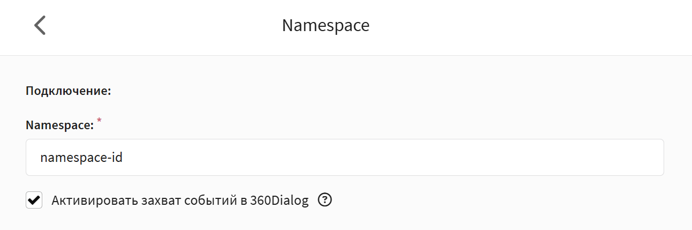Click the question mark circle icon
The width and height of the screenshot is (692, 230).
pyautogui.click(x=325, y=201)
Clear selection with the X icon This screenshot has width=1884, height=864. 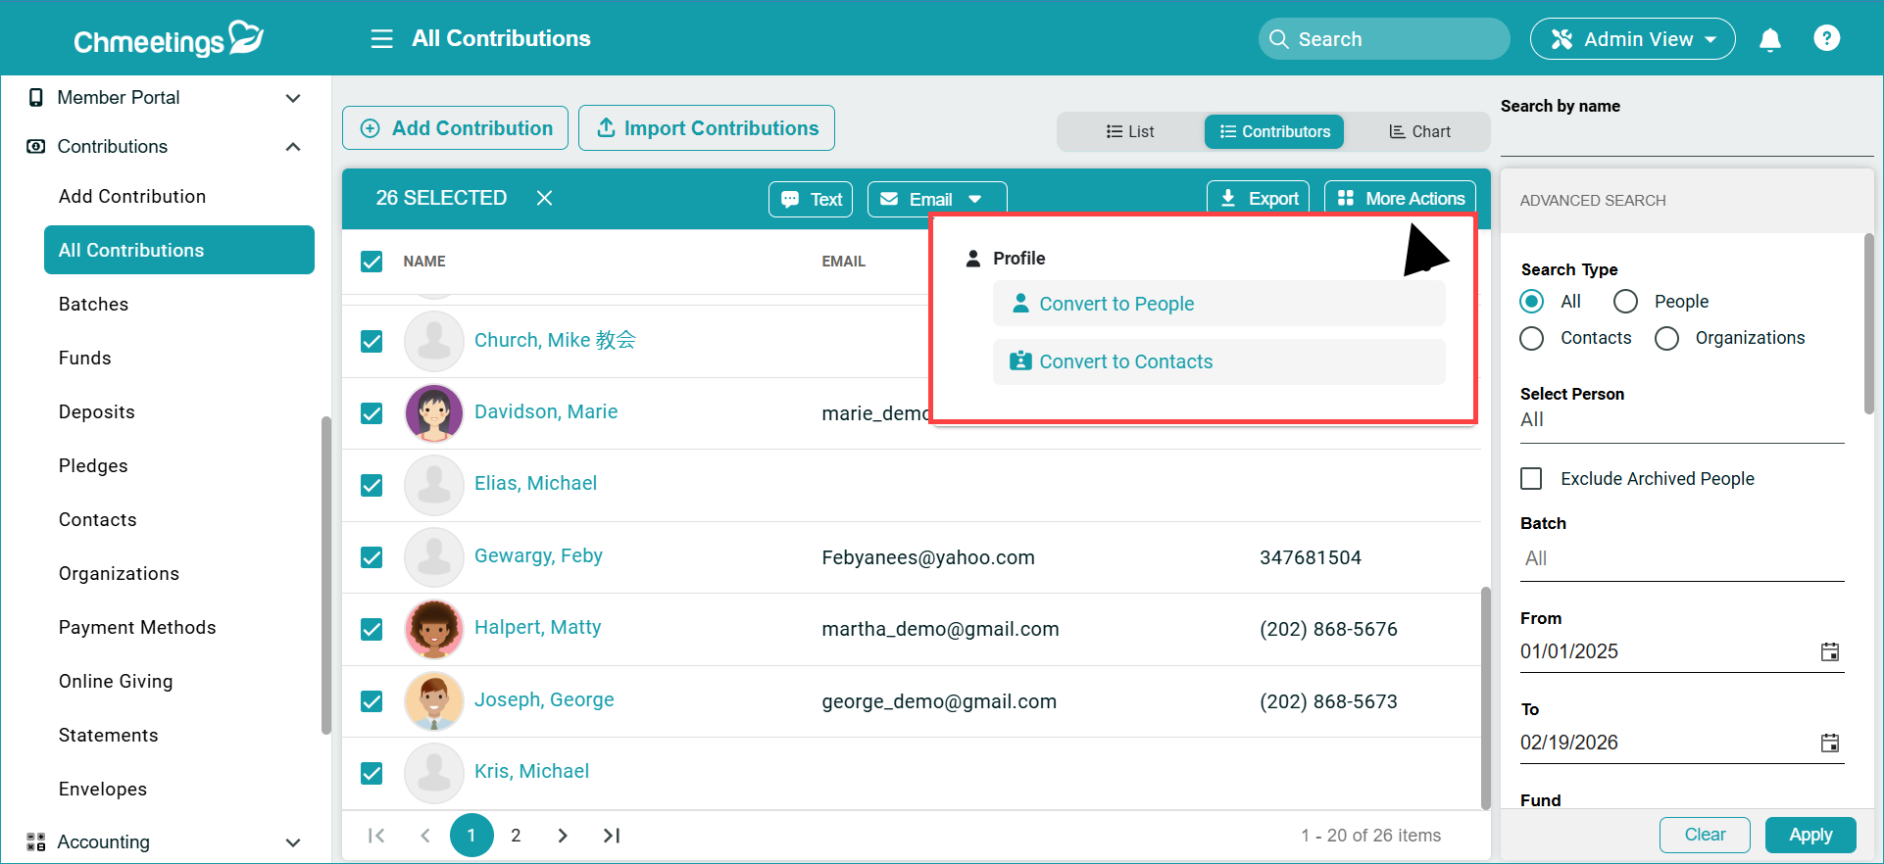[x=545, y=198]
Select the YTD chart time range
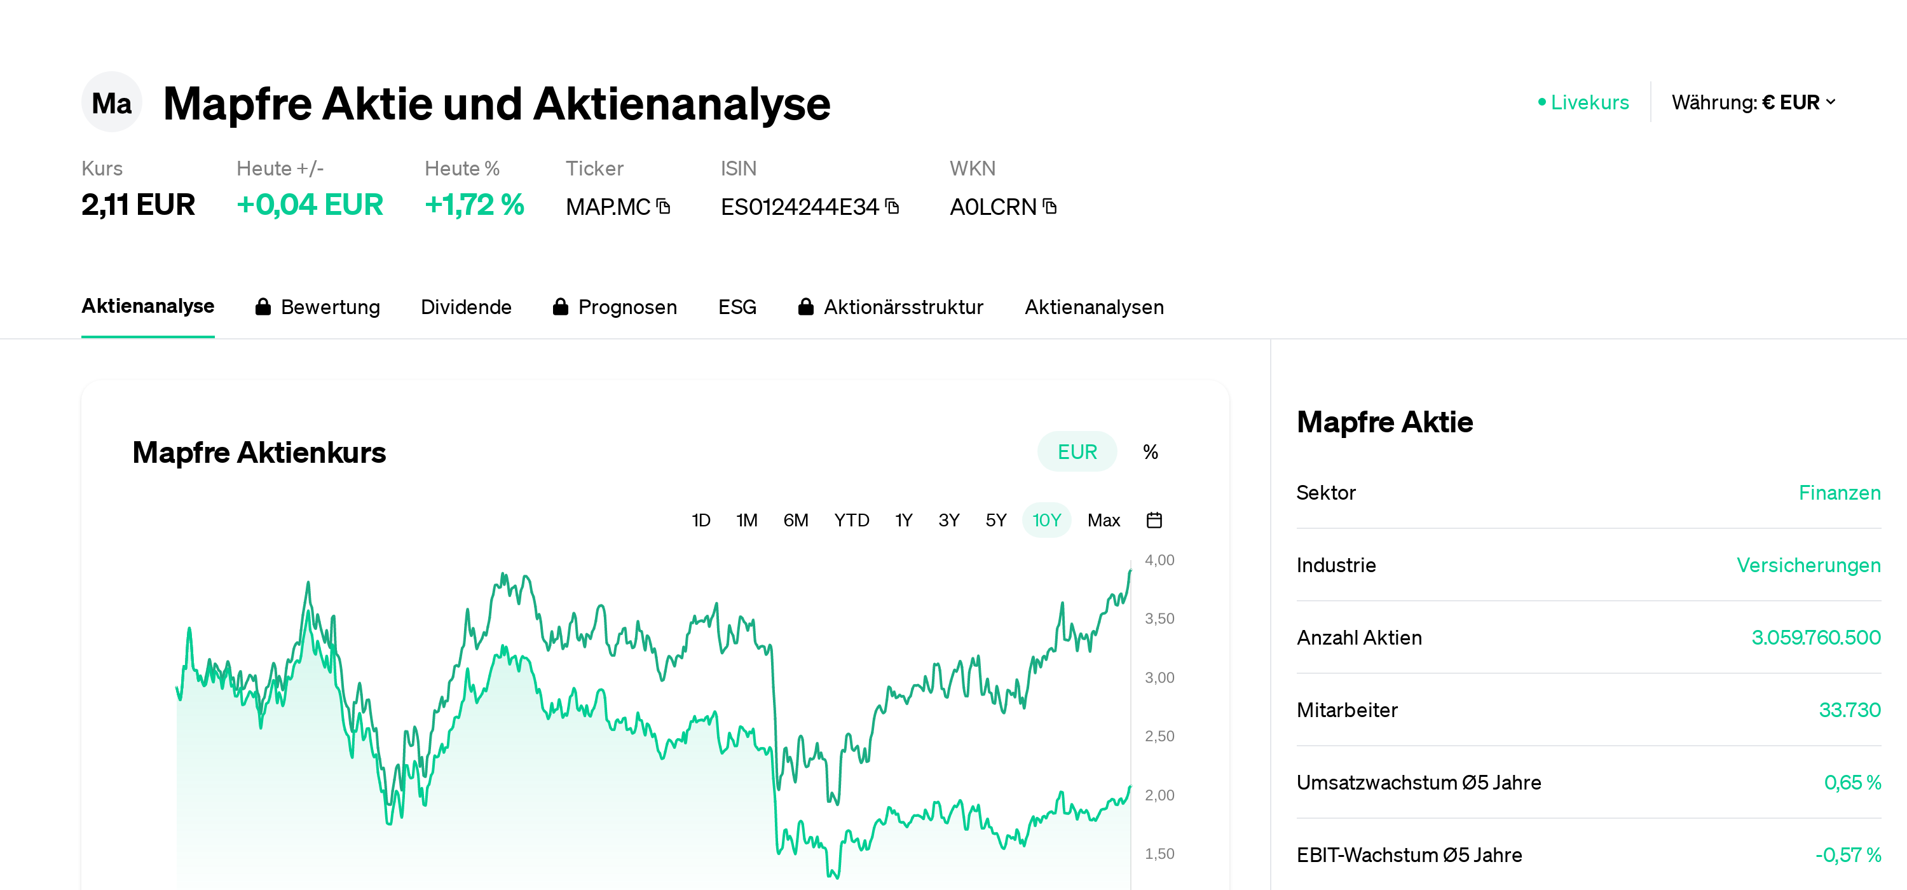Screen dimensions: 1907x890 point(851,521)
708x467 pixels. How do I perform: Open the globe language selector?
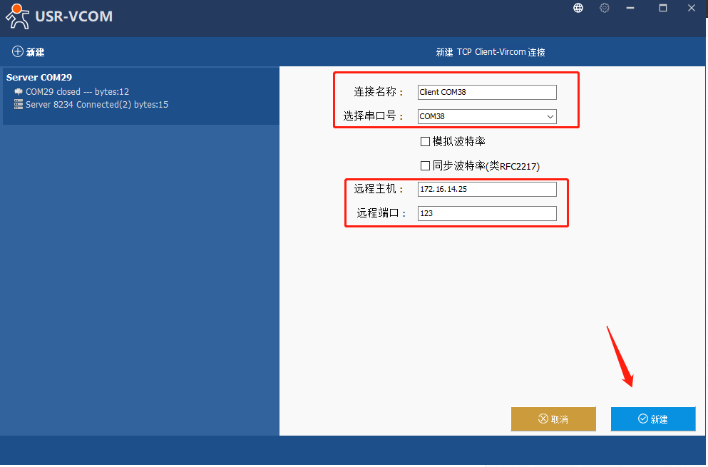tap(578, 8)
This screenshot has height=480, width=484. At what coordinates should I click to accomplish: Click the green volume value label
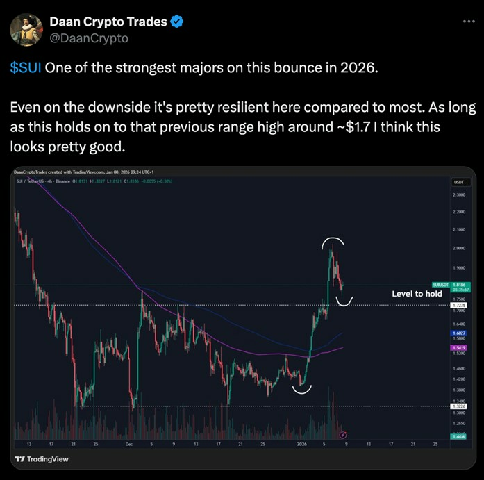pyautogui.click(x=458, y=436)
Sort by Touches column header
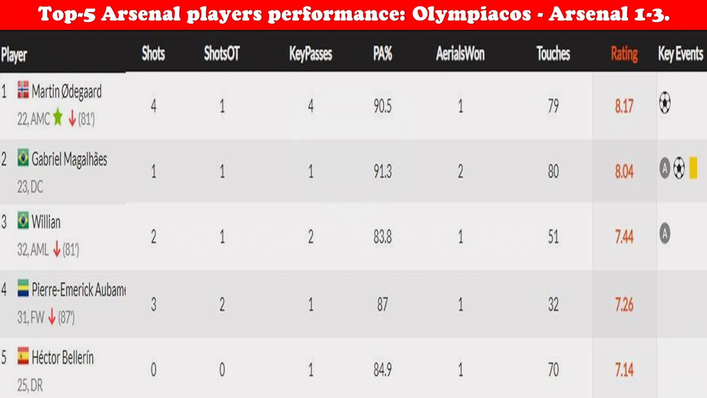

**Aim of the exercise:**
Could you repeat word for word only the lines from the one that contains "This screenshot has height=480, width=484." through the end of the listing, leaving out the pictures?

**Problem solution:**
This screenshot has height=480, width=484. At what coordinates should I click to accomplish: Click the green volume value label
pyautogui.click(x=458, y=436)
Sort by Touches column header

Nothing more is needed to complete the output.